(THE INPUT)
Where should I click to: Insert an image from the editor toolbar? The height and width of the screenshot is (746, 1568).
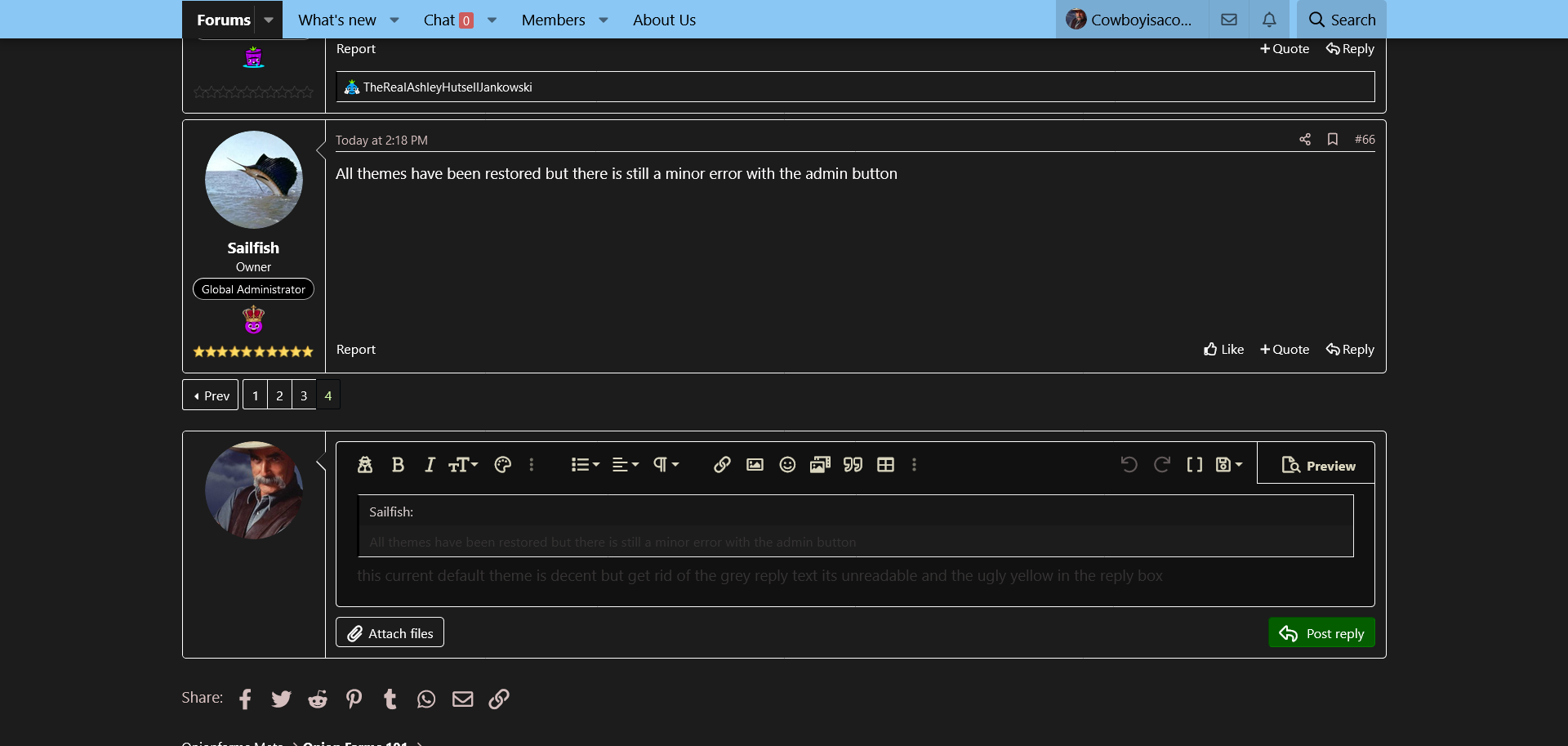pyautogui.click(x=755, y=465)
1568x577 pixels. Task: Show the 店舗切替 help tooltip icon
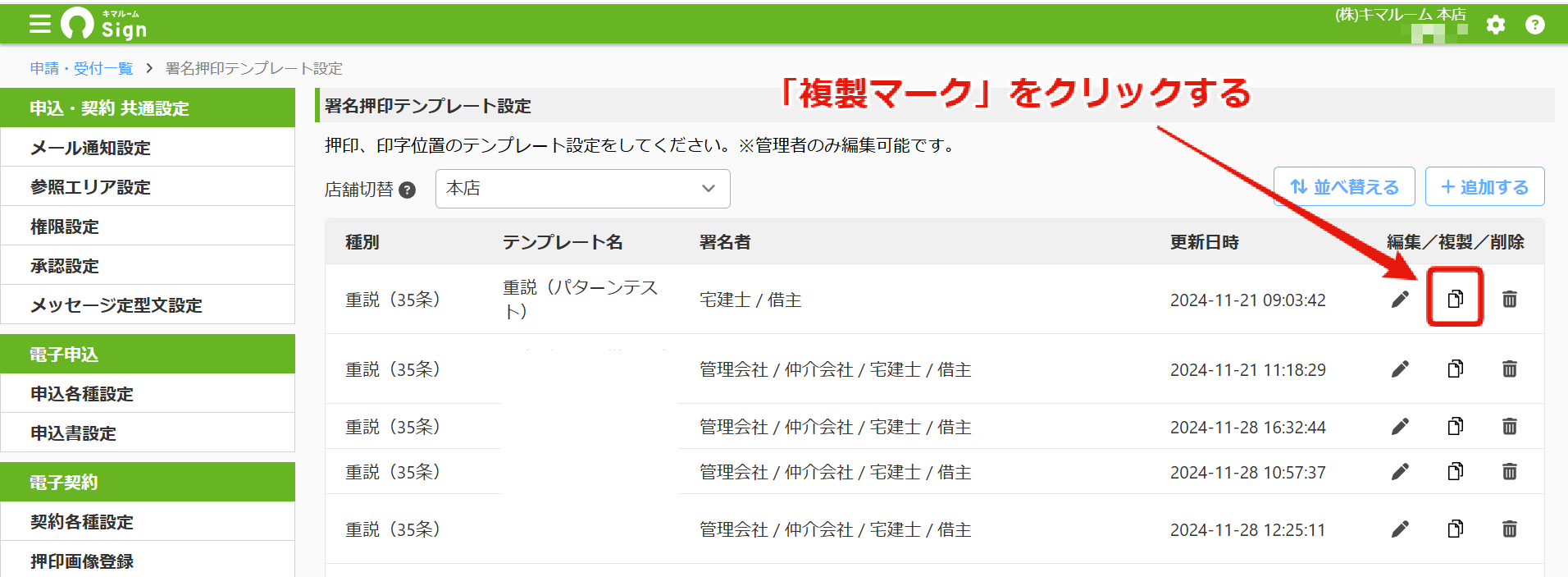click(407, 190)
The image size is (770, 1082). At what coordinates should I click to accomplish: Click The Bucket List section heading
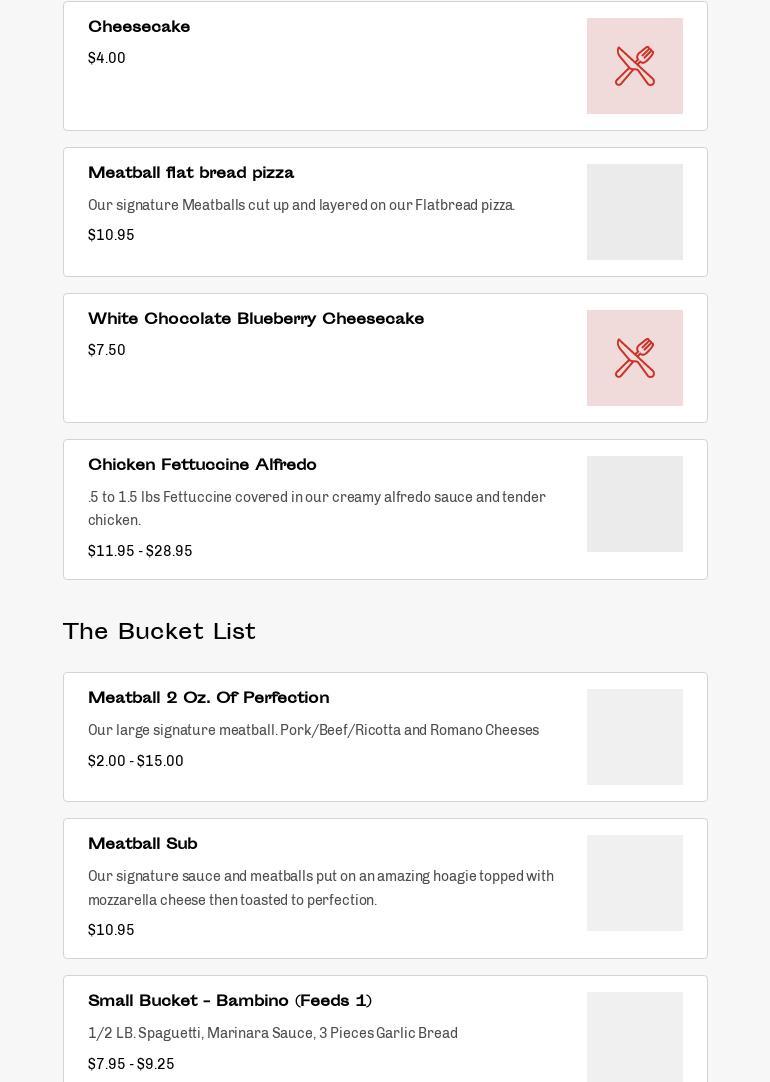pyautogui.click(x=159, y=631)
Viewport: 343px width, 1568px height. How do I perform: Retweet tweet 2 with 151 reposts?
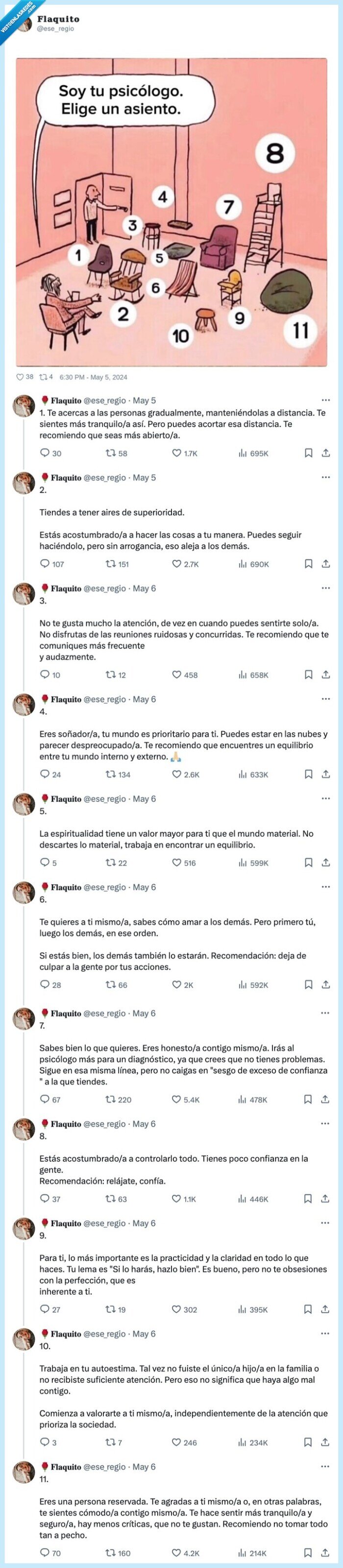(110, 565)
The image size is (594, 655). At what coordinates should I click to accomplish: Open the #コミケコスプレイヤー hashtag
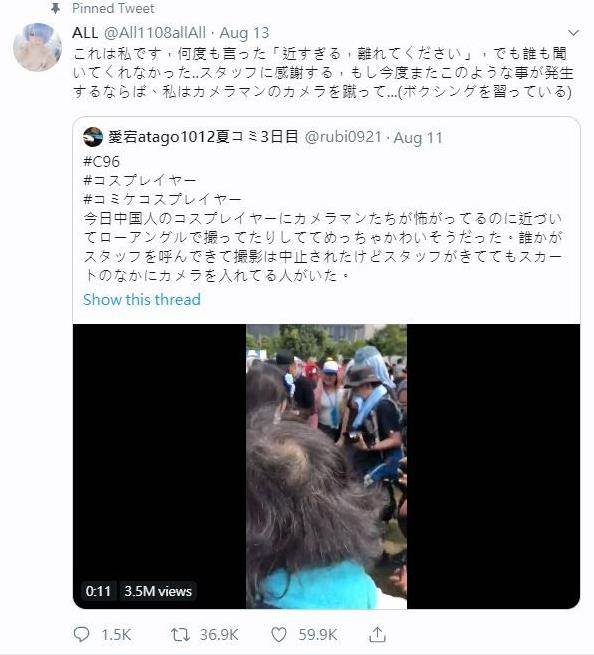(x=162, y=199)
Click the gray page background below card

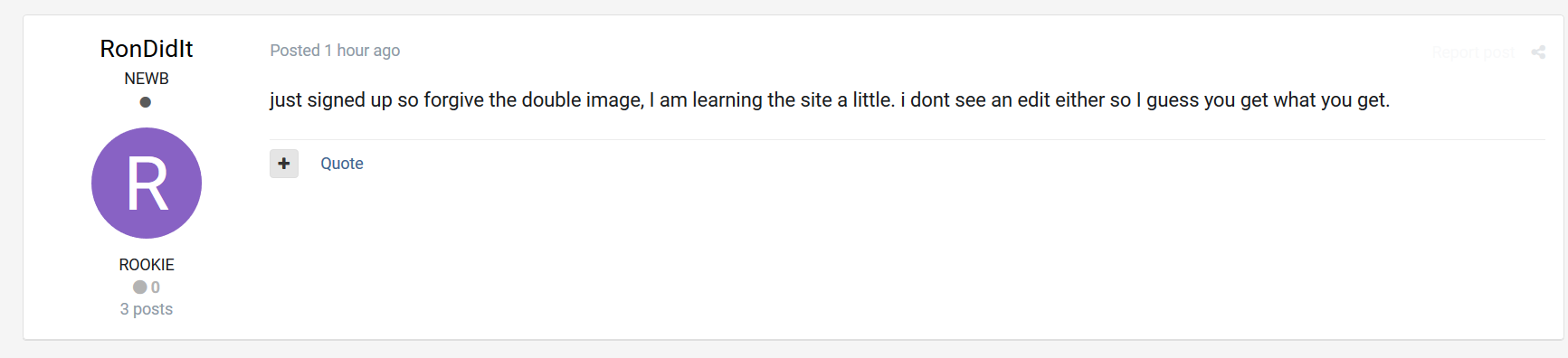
(End THE INPUT)
■ **DESCRIPTION OF THE TASK**:
The records above need to be printed in full and exactly, without any of the pictures.

■ **RESULT**:
Where should I click to: Insert an image from the editor toolbar? The height and width of the screenshot is (746, 1568).
pyautogui.click(x=755, y=465)
1568x577 pixels. Task: Show the 店舗切替 help tooltip icon
click(407, 190)
The image size is (770, 1082). At what coordinates should I click to accomplish: Click The Bucket List section heading
pyautogui.click(x=159, y=631)
Viewport: 343px width, 1568px height. How do I perform: Retweet tweet 2 with 151 reposts?
(110, 565)
The image size is (594, 655). At what coordinates should I click to accomplish: Open the #コミケコスプレイヤー hashtag
(x=162, y=199)
Click the gray page background below card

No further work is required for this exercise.